US 7,519,221 B1
Reconstructing high-fidelity electronic documents from images via generation of synthetic fonts
Dennis G. Nicholson, Atherton, Calif. (US)
Assigned to Adobe Systems Incorporated, San Jose, Calif. (US)
Filed on Feb. 28, 2005, as Appl. No. 11/69,510.
Int. Cl. G06K 9/00 (2006.01); G06K 9/34 (2006.01); G06K 9/18 (2006.01); G06K 9/62 (2006.01)

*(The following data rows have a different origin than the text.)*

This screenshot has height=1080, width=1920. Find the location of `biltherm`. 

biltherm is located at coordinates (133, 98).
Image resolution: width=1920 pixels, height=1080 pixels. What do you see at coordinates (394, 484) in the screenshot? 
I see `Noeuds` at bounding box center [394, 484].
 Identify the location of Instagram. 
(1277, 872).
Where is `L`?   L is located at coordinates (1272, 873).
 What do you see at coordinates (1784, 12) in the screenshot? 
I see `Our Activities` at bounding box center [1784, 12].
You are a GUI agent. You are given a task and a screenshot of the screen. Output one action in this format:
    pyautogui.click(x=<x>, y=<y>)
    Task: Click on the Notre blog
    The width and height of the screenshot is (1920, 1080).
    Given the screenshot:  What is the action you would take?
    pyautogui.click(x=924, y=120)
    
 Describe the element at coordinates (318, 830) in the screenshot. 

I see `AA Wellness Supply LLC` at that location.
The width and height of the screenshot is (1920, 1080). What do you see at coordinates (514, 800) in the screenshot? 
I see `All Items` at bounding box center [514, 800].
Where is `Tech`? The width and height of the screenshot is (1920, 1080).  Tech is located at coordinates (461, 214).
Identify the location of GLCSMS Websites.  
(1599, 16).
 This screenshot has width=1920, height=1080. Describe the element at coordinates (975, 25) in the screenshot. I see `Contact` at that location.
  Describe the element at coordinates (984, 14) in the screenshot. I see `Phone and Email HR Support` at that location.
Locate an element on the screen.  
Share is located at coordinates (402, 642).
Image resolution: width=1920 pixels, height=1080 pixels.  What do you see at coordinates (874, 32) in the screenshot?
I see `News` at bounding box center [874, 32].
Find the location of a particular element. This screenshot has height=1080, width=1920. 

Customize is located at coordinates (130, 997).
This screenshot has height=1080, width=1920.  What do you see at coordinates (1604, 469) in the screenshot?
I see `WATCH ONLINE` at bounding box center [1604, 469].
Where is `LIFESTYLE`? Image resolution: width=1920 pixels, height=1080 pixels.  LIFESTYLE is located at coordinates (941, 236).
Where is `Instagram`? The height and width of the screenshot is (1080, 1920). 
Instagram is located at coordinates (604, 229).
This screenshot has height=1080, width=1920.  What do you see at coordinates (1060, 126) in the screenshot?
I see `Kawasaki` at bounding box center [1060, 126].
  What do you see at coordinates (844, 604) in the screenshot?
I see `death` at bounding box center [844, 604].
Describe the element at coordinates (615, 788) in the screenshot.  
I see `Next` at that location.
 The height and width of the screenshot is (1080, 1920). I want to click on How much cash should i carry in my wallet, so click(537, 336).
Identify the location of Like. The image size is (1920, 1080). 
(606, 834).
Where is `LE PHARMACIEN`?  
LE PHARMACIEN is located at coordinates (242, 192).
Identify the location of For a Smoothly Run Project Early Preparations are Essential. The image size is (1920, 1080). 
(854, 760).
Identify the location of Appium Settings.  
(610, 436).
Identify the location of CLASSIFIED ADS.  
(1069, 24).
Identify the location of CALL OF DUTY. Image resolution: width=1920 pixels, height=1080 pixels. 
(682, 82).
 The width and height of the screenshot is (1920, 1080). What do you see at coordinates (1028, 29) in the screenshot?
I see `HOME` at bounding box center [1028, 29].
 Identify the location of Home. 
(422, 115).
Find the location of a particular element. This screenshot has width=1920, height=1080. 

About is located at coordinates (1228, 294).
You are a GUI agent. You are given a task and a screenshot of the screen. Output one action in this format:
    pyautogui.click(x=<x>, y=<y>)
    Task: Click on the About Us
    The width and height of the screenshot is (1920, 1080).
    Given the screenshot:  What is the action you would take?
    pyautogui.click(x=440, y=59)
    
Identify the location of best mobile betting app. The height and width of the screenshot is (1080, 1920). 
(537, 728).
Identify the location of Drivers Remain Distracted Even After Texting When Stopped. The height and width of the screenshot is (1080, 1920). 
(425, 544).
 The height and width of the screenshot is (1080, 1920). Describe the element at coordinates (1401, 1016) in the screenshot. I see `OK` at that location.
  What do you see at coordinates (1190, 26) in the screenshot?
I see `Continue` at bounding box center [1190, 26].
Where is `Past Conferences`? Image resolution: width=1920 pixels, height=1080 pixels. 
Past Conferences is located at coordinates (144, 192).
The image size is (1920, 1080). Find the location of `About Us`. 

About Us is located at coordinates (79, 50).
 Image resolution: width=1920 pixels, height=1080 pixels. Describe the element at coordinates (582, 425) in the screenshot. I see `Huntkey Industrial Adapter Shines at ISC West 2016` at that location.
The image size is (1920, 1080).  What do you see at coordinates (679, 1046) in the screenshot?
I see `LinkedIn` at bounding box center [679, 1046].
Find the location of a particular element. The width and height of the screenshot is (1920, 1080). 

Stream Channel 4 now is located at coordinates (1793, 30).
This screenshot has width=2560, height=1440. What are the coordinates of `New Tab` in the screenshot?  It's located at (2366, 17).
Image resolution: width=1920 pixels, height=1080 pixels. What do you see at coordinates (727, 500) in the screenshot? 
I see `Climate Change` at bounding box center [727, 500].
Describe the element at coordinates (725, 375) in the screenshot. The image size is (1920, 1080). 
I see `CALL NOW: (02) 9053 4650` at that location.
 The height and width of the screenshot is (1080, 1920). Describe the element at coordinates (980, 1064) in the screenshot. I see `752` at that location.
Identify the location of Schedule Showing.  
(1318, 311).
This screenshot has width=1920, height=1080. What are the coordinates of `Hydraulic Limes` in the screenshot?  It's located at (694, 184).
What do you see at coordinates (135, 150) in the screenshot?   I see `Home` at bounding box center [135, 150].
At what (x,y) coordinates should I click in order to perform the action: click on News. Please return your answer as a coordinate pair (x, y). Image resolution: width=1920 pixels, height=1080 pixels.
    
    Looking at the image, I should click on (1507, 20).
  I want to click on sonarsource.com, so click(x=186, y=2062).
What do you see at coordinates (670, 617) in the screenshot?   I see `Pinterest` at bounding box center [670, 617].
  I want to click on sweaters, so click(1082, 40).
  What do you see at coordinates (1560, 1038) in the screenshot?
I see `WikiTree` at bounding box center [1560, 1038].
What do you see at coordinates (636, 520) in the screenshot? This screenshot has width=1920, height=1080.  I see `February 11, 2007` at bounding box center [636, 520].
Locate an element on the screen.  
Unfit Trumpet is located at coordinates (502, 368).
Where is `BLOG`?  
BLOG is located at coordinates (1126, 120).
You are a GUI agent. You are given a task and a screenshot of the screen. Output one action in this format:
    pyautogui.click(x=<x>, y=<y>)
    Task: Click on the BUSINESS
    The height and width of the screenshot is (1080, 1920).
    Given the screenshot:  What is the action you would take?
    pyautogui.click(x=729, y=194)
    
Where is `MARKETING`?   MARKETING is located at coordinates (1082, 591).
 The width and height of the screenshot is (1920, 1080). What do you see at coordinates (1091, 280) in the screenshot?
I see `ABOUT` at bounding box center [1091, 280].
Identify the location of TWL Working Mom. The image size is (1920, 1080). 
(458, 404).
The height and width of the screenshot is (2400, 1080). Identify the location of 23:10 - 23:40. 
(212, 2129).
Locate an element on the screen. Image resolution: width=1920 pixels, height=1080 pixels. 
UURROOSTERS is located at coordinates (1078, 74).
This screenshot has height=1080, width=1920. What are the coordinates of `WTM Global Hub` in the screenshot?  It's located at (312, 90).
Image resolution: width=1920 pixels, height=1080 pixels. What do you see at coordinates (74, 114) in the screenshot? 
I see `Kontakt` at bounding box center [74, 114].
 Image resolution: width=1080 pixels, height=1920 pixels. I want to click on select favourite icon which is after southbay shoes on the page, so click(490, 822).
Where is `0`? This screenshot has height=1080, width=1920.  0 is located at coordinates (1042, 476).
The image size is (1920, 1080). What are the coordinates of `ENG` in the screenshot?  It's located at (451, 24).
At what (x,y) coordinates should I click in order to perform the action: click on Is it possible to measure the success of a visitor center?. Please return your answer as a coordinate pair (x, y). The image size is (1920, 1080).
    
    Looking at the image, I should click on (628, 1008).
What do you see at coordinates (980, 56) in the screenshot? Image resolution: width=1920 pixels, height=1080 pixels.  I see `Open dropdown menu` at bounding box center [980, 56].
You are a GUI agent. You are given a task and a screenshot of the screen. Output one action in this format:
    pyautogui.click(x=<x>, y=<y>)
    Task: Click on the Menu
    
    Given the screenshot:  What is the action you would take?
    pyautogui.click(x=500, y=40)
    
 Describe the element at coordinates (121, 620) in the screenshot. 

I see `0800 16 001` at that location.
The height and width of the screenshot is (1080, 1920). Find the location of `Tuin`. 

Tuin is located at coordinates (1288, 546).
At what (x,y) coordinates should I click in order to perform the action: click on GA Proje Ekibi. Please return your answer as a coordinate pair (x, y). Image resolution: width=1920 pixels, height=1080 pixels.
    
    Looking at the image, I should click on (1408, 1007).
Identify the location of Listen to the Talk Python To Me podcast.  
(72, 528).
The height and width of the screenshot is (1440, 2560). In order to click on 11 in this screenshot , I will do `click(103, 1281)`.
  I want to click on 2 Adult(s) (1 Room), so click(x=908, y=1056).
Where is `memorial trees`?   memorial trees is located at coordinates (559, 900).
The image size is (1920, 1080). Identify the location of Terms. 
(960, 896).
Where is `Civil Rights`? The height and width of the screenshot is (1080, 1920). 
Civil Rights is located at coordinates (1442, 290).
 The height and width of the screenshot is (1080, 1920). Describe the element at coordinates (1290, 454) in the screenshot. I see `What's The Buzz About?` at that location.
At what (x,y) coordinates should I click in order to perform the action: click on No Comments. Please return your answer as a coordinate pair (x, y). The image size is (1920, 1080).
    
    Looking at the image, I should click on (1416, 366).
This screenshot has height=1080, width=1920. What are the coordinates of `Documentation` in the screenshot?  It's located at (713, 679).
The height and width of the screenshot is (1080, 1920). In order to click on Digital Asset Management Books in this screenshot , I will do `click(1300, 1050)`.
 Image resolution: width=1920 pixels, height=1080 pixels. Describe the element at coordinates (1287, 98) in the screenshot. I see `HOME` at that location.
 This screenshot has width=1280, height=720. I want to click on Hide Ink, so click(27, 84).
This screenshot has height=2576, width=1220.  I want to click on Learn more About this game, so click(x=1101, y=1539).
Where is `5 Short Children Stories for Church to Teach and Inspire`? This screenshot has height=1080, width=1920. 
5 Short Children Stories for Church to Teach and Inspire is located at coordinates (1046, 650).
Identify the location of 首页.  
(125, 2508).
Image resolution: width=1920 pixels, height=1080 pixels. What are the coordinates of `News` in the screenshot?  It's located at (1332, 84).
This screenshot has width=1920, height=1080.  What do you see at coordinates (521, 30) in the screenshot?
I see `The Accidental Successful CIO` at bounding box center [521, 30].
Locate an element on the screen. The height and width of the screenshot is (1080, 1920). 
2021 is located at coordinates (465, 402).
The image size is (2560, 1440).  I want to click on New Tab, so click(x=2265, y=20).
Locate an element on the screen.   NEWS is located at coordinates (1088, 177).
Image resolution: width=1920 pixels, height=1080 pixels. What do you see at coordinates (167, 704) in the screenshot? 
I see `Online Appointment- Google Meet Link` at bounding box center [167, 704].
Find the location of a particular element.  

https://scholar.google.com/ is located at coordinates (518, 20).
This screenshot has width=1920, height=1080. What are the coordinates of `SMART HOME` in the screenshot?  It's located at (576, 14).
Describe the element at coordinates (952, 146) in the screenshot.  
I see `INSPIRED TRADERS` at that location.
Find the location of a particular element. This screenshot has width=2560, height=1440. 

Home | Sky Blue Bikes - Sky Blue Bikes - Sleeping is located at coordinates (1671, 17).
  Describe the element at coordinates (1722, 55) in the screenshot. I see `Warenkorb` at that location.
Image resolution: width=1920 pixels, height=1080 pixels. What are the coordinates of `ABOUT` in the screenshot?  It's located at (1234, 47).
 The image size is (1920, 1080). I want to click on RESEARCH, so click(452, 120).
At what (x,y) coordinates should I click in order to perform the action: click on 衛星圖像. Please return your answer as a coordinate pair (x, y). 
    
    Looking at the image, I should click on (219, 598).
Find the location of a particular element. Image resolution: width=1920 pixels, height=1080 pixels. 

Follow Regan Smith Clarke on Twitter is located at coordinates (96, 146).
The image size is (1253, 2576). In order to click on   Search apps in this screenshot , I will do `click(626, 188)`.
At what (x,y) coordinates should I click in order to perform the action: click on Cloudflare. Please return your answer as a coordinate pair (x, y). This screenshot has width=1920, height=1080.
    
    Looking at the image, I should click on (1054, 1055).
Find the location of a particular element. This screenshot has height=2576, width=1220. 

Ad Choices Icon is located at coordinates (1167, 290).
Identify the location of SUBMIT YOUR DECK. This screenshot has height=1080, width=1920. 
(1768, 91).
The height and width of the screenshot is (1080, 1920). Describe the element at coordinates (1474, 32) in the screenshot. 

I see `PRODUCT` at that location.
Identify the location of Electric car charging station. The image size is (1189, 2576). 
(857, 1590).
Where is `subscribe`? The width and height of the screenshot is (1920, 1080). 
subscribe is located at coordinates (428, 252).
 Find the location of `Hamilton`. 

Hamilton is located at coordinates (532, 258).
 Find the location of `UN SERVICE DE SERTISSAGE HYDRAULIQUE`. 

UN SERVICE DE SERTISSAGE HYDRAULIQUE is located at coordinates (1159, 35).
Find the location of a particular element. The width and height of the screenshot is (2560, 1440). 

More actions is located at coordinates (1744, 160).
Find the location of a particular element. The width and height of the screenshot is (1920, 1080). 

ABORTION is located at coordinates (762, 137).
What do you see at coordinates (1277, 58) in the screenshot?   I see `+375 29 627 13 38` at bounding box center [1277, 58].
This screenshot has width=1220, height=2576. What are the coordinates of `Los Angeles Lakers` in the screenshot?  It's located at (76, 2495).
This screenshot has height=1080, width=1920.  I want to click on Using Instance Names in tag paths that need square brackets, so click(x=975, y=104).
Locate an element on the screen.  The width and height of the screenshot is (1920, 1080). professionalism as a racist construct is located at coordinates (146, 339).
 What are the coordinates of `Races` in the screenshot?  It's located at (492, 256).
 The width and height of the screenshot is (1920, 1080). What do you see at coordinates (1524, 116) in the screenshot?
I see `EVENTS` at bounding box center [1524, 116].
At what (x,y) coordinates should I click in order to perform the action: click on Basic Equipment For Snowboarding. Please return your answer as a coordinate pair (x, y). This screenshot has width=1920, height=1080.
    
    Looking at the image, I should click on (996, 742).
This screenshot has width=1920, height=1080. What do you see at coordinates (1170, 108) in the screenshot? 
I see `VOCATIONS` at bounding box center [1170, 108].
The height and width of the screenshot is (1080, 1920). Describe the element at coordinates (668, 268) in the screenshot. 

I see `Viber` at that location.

U.S. Cl. 382—181  [382/180; 382/186; 382/209] 19 Claims
OG exemplary drawing
 
13. A method for generating a synthetic font, comprising:
using a computer to perform:
receiving a set of scanned character images;
producing glyphs from the set of scanned character images, wherein producing glyphs from the set of scanned character images involves grouping similar character images into clusters, and iteratively:
registering scanned character images in each cluster with sub-pixel accuracy,
extracting a high-resolution, noise-reduced prototype from the registered character images for each cluster,
measuring a distance from each registered character image to its associated prototype, and
using the measured distances to purify each cluster via histogram analysis of inter-cluster and intra-cluster distances;
obtaining character labels for the glyphs; and
using the glyphs and associated character labels to form the synthetic font, whereby the synthetic font can represent both a logical content and a visual appearance of characters in a document, wherein the visual appearance of characters in the synthetic font are faithful replicas of corresponding characters on printed pages from which the images were generated.